THE RECORDS START

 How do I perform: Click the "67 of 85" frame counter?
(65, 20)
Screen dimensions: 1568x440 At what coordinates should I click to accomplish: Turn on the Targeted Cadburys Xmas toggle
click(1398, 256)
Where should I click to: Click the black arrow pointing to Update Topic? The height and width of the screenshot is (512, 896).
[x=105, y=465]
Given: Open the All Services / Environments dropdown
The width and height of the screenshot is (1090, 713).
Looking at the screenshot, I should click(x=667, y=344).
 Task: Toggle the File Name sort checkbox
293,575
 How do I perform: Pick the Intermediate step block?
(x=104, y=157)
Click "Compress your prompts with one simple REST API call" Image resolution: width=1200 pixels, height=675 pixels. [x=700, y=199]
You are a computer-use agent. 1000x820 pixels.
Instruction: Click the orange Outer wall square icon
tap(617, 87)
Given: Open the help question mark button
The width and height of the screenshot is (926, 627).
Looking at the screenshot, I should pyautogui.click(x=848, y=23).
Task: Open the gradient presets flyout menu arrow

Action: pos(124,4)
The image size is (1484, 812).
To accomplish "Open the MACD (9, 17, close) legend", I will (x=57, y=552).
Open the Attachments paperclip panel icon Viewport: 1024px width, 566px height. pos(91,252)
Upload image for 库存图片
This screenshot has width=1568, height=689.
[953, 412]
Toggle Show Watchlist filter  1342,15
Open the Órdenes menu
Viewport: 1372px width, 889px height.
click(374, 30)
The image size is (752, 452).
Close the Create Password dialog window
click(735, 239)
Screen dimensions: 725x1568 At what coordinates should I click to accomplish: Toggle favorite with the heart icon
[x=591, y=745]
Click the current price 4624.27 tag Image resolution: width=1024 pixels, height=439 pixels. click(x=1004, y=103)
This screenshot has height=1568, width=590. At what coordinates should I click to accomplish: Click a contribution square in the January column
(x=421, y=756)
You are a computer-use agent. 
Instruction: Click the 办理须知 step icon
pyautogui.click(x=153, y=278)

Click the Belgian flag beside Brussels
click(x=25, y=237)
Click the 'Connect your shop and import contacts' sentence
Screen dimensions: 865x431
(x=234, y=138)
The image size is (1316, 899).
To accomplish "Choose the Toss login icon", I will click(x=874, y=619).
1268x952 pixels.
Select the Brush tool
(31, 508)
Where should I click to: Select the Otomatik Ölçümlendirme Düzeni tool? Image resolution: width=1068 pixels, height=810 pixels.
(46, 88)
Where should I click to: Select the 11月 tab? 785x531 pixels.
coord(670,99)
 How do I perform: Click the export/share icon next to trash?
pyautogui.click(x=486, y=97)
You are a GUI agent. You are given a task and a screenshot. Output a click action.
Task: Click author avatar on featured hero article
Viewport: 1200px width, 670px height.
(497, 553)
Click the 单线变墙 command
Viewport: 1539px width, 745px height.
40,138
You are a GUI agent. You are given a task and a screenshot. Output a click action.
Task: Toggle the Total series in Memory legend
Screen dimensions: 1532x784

THE RECORDS END

--- ACTIVITY ---
Reproduce each line of the records in which the string "agent" appears.

--- TASK RESULT ---
You are a computer-use agent. 1000x820 pixels.
You are a computer-use agent. 
You are a GUI agent. You are given a task and a screenshot. Output a click action.
You are a GUI agent. You are given a task and a screenshot. Output a click action.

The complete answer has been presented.